Vegan chocolate chip cookies like you’ve never tasted before! Chewy inside, crispy outside, with a dark chocolate kick and sprinkle of sea salt!
A chip off the old choc!
Tell me one thing that’s better than PROPER vegan chocolate chip cookies! Melty, chocolatey, delightfully chewy with a very slight crisp on the outside. Ideal for dunking in your tall, cold glass of oatly or just eating straight off the damn tray!
You may be surprised to hear this, but when I was growing up, chocolate chip cookies weren’t really a thing – especially not vegan chocolate chip cookies! Sure, British classic cookies were everywhere (rich tea, nice, custard creams) but a proper American style chewy cookie was very hard to find!
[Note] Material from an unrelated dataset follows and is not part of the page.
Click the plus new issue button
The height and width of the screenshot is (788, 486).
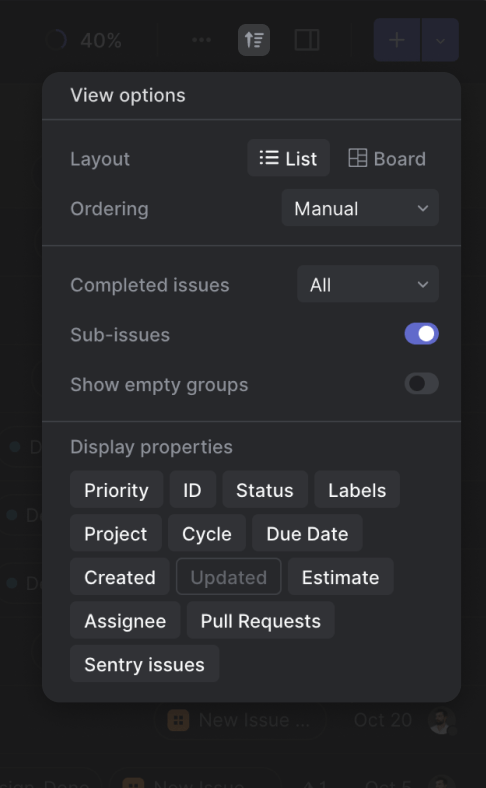pyautogui.click(x=397, y=40)
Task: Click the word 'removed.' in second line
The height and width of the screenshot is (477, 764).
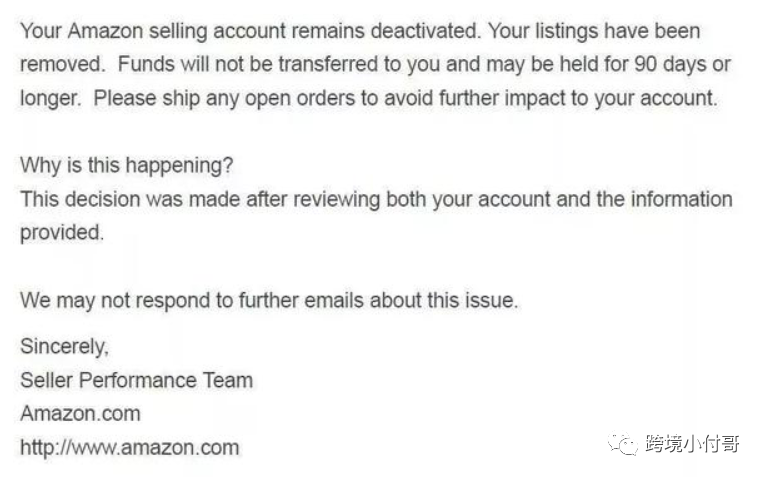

So forgive me for catching up on lost time and NAILING this recipe daily!
The PERFECT vegan cookie!
I’ve been stalking the instagram page of Edd Kimber (The Boy Who Bakes, winner of Season 1 of Bake Off) for a while now, looking for things to veganise. He’s incredibly talented, he made my wedding cake (we won’t talk about how he dropped it in transit – it was fine – I couldn’t even tell!) and is a suitable candidate for some serious SNV recipe hijacking!
His cookie recipe is legendary (or should I say, legen-DAIRY) and I’ve not been able to try them because he only published the recipe AFTER I went vegan! SO! I chose his cookies to veganise.
These are – hands down – the best cookies I’ve ever made. Edd has balanced the sweet and salty like a master! his idea of chopping some of the chocolate means you get the most indulgent texture inside with some beautiful big chunks throughout. DO NOT MISS THIS! Bake them!
Any fancy ingredients?
Psyllium husk powder, as you might have noticed, is my favourite thing ever these days. It’s such a great egg replacement and is so much more powerful and has so much less taste than flax seeds. However, if you’re not able to get hold of psyllium husk powder, just use flax or linseed like usual. Just exchange the tsp for tbsp and you’re all set!
Need more chocolate??
Why not try these guys!:
- 225 g vegan butter (I used Naturli “vegan block” because it browns beautifully but if you’re in the US use Miyokos)
- 350 g plain white flour
- 3/4 tsp baking powder
- 3/4 tsp baking soda
- 100 g soft light brown sugar
- 100 g soft dark brown sugar
- 150 g caster sugar
- 2 tsp psyllium husk powder + 8 tsp water
- 6 tbsp soy or oat milk
- 2 tsp vanilla bean paste or extract
- 340 g dark chocolate chips or buttons (I used Callebaut “callets” (like big buttons, bought from amazon. Remember, most chocolate over 65% cacao is usually vegan but double check the ingredients)
- Flaky sea salt for sprinkling
- Preheat the oven to 160c.
- In a small bowl, mix together the psyllium husk powder and the water. Set aside to thicken.
- In a separate medium bowl, measure out the flour, baking powder and baking soda.
- Set aside around 2/3 of your chocolate chips/buttons. With the other 1/3, chop roughly. Set aside also.
- In a small saucepan, place the butter and place over a medium/low heat. If you’re not using Naturli or Myokos you’ll find that your butter will not brown, however please follow this step anyway as you’ll want your butter at least melted. Stirring constantly, cook until the butter is fully melted, begins to foam and starts to develop light brown specks (around 3-4 minutes). Remove from the heat and allow to cool slightly for around 5 minutes.
- Pour the butter into the bowl of a stand mixer fitted with the paddle attachment. Add the sugars and beat on a medium speed to combine. Add the thickened psyllium husk, the vanilla and the oat milk while the mixer is running. Beat until the psyllium husk “egg” is fully incorporated (it has a tendency to be quite lumpy if not beaten enough).
- With a silicone spatula, stir in your dry ingredients, being careful not to over mix or you’ll end up with a tough cookie!
- Add all the chocolate and stir to combine. Line a cookie sheet with baking parchment and scoop out balls of cookie dough, a couple inches apart, making sure each one has a good amount of chocolate showing on top. Sprinkle with a little sea salt and place in the preheated oven. Bake for 16 minutes.
- Once baked, allow to cool on the baking sheet for about 5 minutes and then transfer to a wire cooling rack. Once cooled, ENJOY!